## Records from a data collection

= = = = = = =

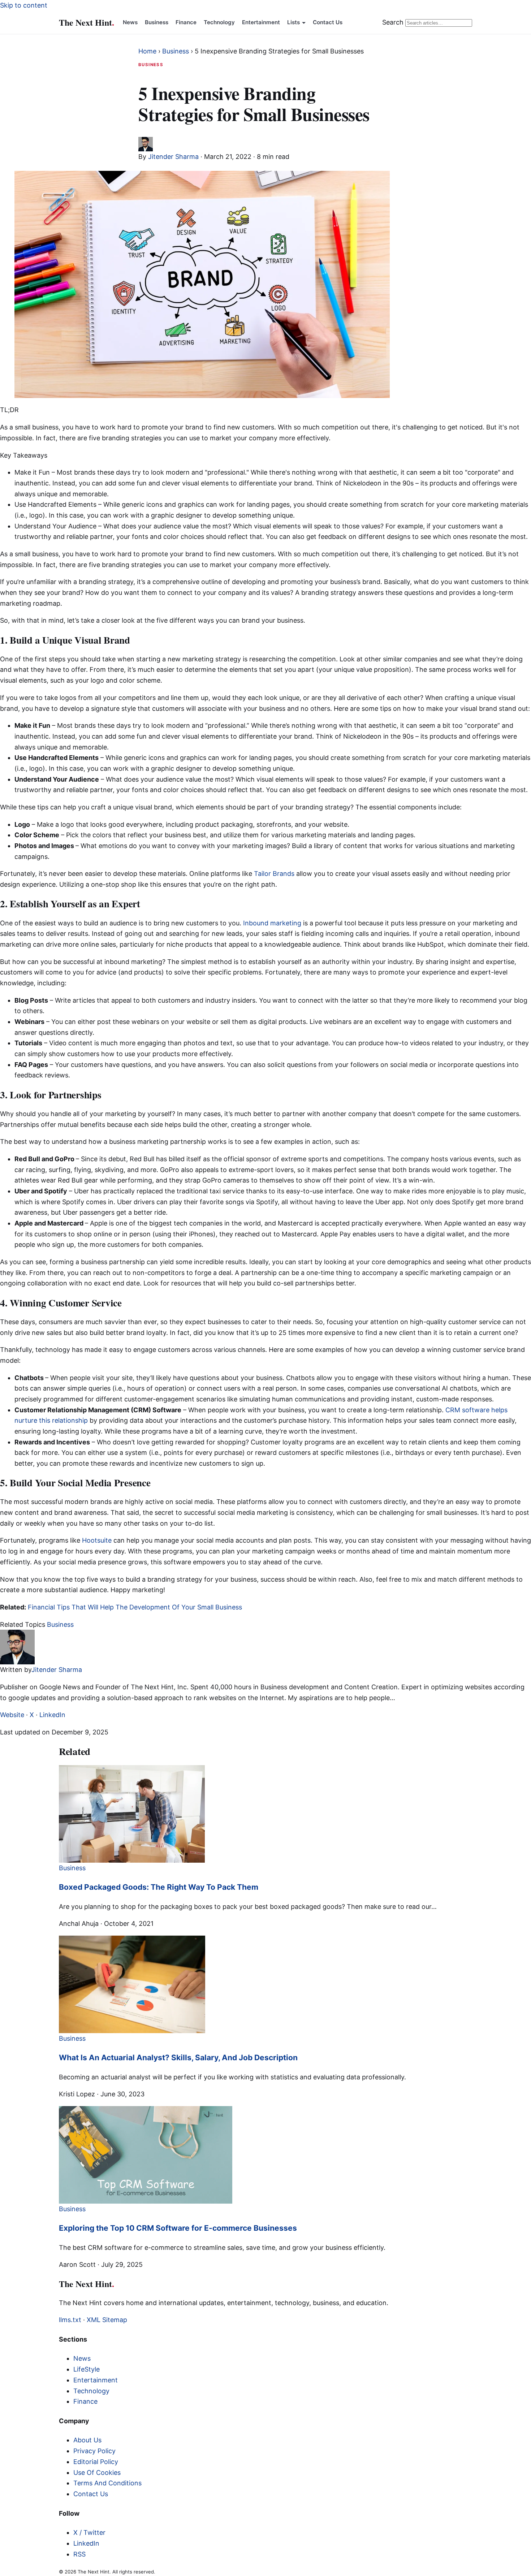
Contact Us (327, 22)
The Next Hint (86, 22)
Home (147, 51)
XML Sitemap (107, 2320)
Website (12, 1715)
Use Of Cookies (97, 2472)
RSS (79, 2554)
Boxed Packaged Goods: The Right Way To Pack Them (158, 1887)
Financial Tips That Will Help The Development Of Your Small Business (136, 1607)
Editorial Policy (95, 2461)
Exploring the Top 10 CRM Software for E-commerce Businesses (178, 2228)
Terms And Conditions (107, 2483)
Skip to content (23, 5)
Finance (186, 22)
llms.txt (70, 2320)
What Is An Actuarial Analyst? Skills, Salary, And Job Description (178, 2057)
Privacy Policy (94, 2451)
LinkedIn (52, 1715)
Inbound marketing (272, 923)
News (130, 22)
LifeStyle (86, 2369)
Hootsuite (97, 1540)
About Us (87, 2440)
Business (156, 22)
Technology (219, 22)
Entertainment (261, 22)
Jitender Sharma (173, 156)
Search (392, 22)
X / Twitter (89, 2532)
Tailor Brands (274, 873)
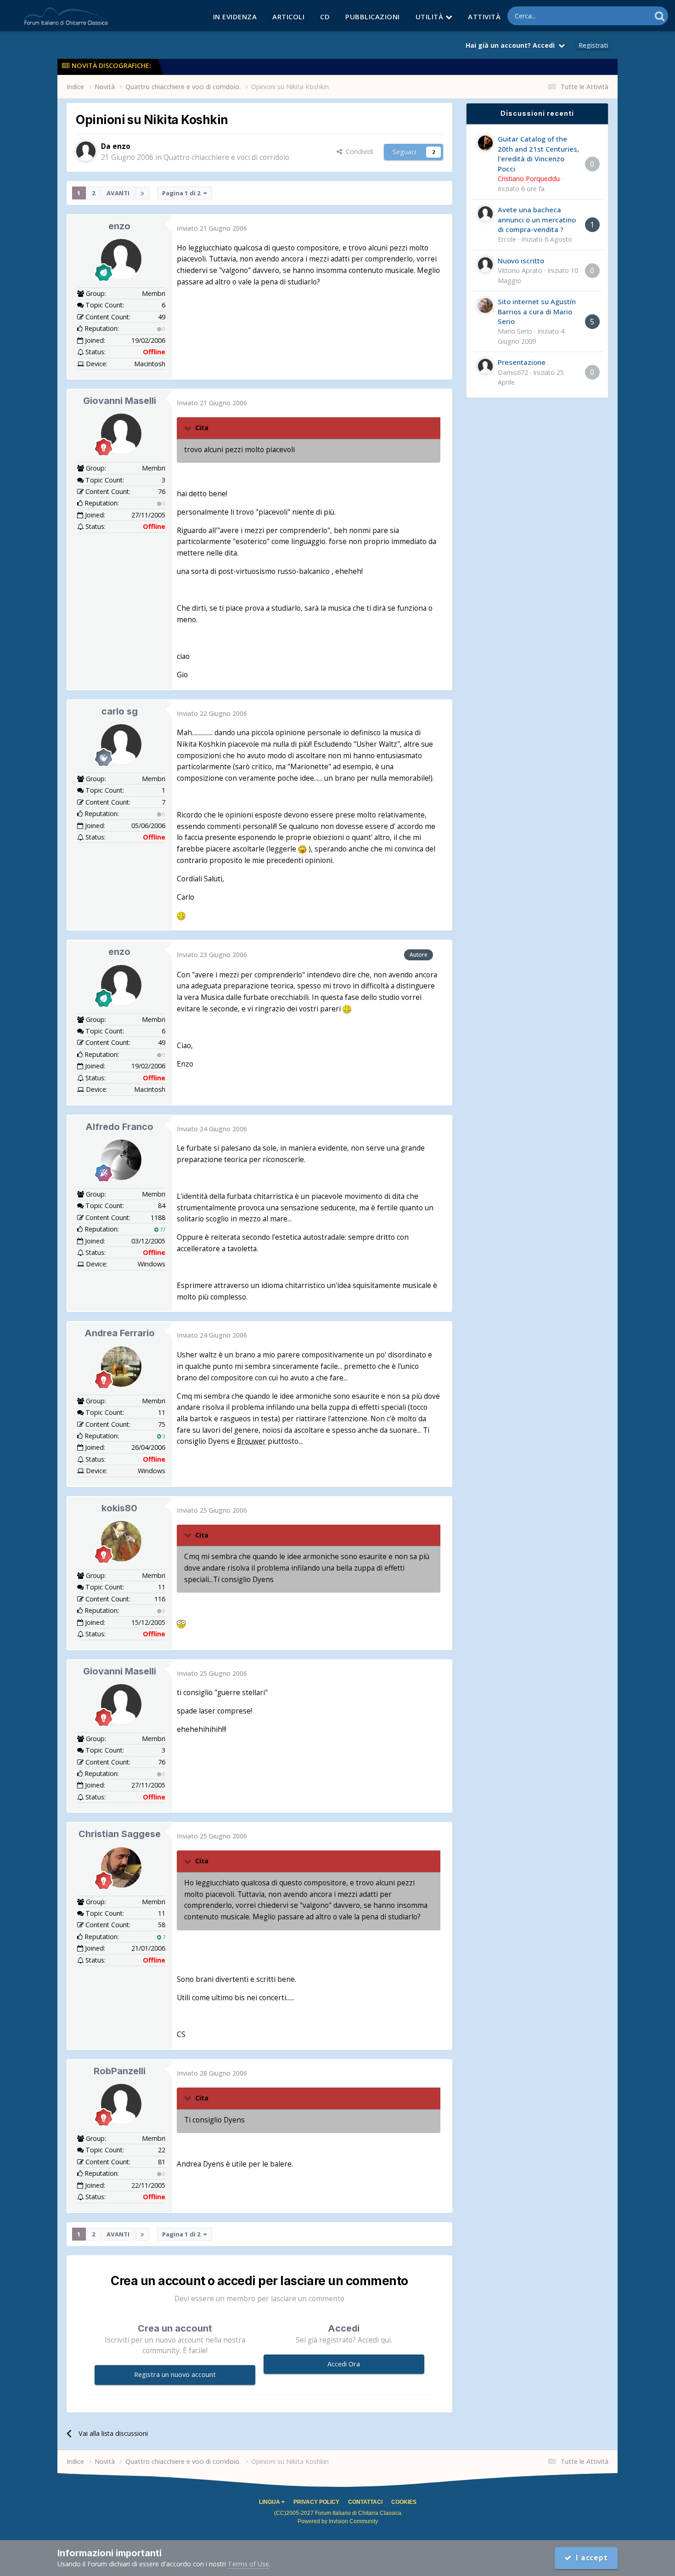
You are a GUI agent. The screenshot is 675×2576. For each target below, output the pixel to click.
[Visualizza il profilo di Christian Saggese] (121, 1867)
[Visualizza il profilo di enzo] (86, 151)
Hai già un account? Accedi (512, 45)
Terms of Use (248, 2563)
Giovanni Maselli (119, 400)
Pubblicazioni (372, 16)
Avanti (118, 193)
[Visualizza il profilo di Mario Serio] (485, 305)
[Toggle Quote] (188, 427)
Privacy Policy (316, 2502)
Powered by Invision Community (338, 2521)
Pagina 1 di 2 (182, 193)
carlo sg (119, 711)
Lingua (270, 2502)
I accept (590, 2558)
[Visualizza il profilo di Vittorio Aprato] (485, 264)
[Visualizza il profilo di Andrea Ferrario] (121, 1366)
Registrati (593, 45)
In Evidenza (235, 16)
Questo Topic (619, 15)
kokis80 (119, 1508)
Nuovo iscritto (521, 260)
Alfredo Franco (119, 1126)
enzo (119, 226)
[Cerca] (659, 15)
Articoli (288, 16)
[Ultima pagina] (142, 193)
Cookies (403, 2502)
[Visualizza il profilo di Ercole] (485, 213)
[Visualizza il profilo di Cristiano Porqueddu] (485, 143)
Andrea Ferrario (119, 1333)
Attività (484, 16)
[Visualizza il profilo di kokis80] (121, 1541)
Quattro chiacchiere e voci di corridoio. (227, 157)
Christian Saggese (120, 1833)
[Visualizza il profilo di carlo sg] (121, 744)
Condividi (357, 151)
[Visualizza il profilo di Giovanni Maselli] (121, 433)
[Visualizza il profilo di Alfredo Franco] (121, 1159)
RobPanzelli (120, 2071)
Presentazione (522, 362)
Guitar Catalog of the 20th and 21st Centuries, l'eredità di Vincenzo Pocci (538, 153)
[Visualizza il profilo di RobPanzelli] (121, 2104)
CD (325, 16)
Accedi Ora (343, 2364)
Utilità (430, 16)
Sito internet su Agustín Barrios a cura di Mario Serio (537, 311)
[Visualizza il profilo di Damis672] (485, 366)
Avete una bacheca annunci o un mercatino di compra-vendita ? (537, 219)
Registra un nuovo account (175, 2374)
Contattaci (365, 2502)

= = = = = = =

## ASSIGNED TASK
Where in the entries does the word "Accedi" occur? Copy out each line that has it.

## ANSWER BOX
Hai già un account? Accedi (512, 45)
Accedi Ora (343, 2364)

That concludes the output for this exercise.